━━━━━ RECORDS

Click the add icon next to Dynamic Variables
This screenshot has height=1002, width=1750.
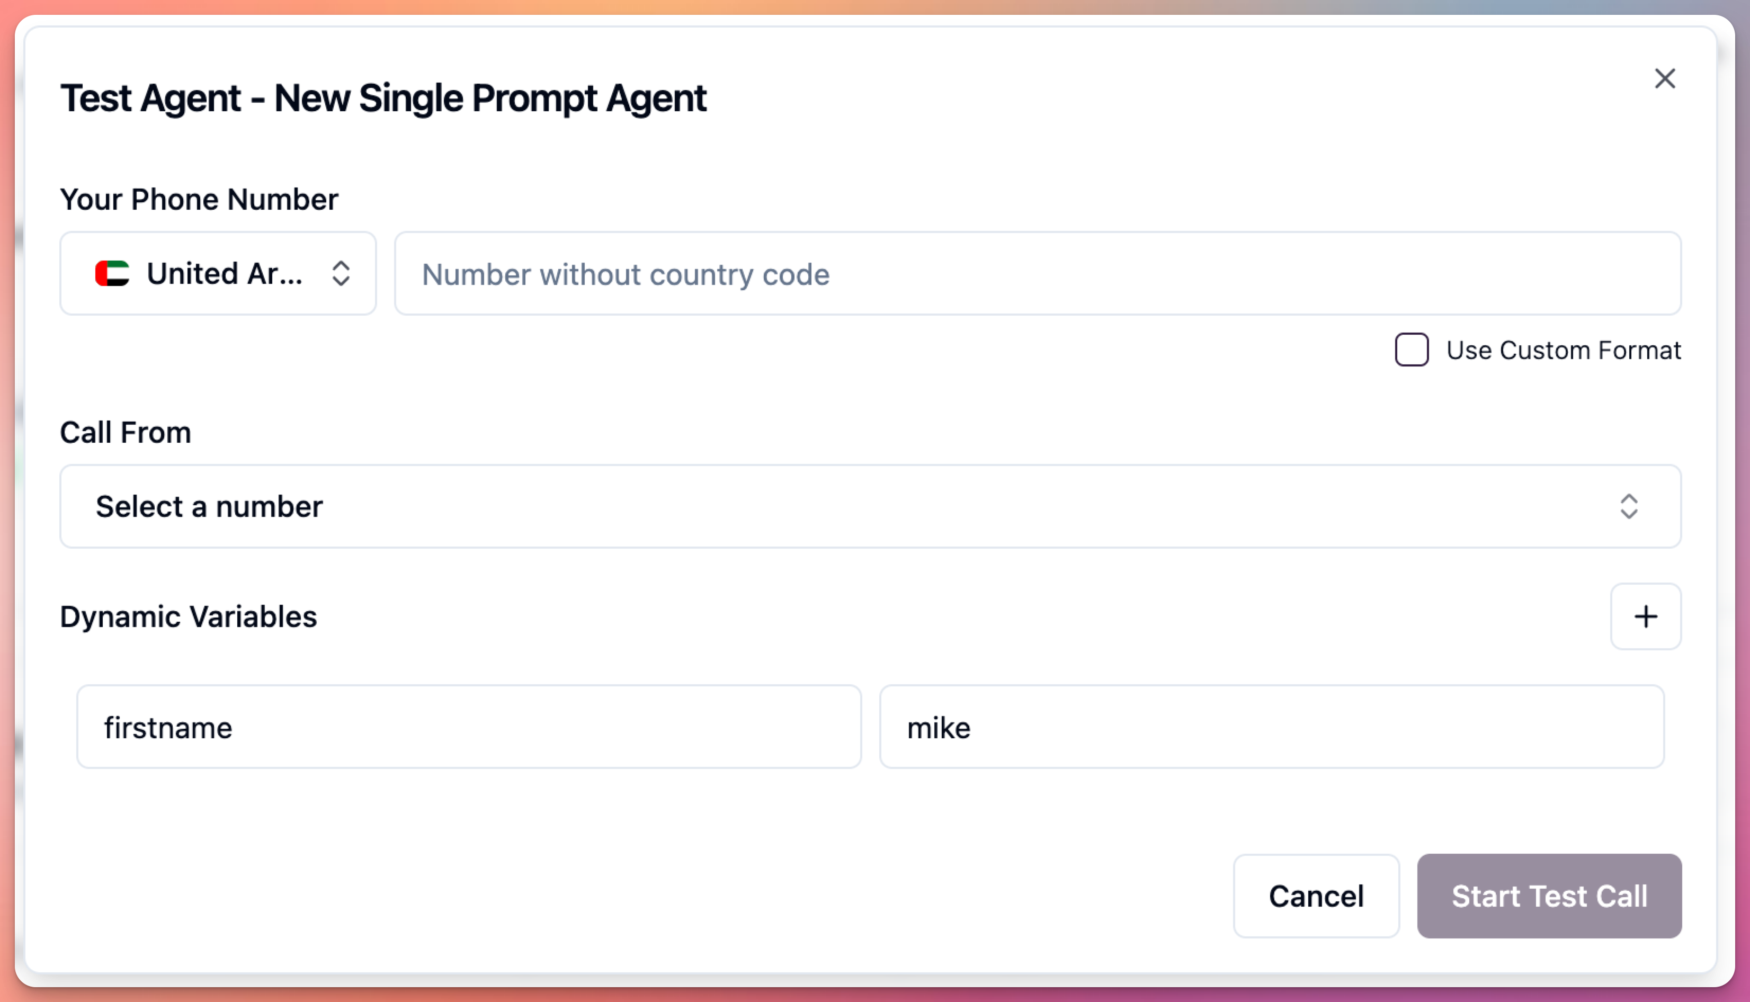tap(1646, 617)
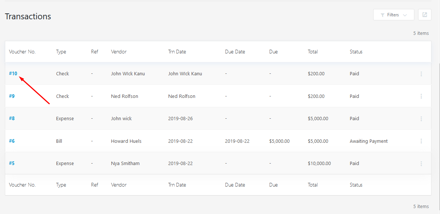Click the Trn Date column header

(177, 52)
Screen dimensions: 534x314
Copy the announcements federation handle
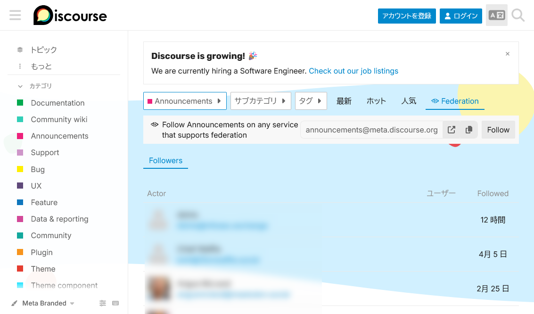[x=468, y=130]
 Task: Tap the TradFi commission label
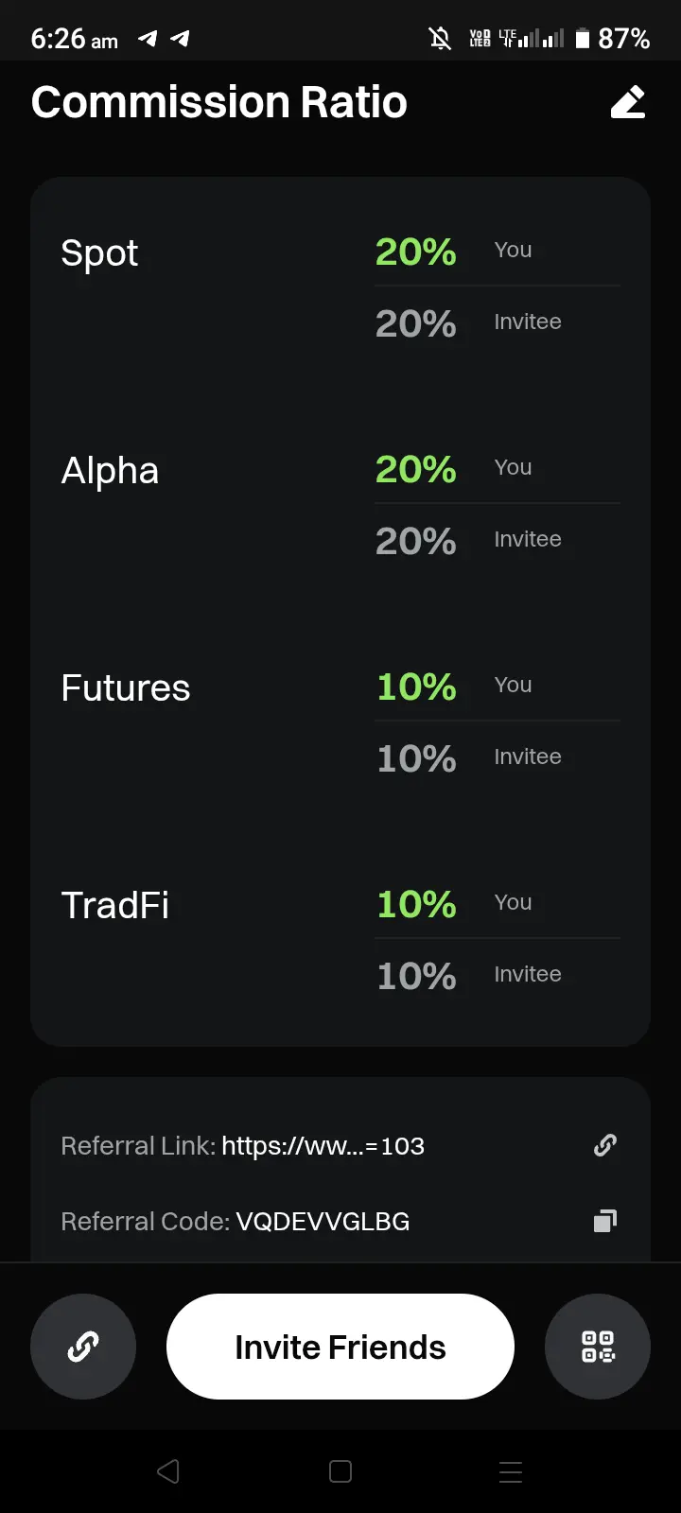click(x=115, y=906)
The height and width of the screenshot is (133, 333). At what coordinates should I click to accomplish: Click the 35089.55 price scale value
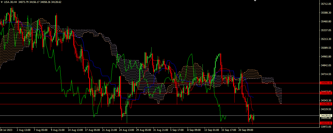point(326,48)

━━━━━━━━━━

Show every line of the data above that contains the string "screenshot". Case counts.

This screenshot has height=1002, width=1750.
The height and width of the screenshot is (133, 333). At what coordinates should I click to accomplish: Click the 35089.55 price scale value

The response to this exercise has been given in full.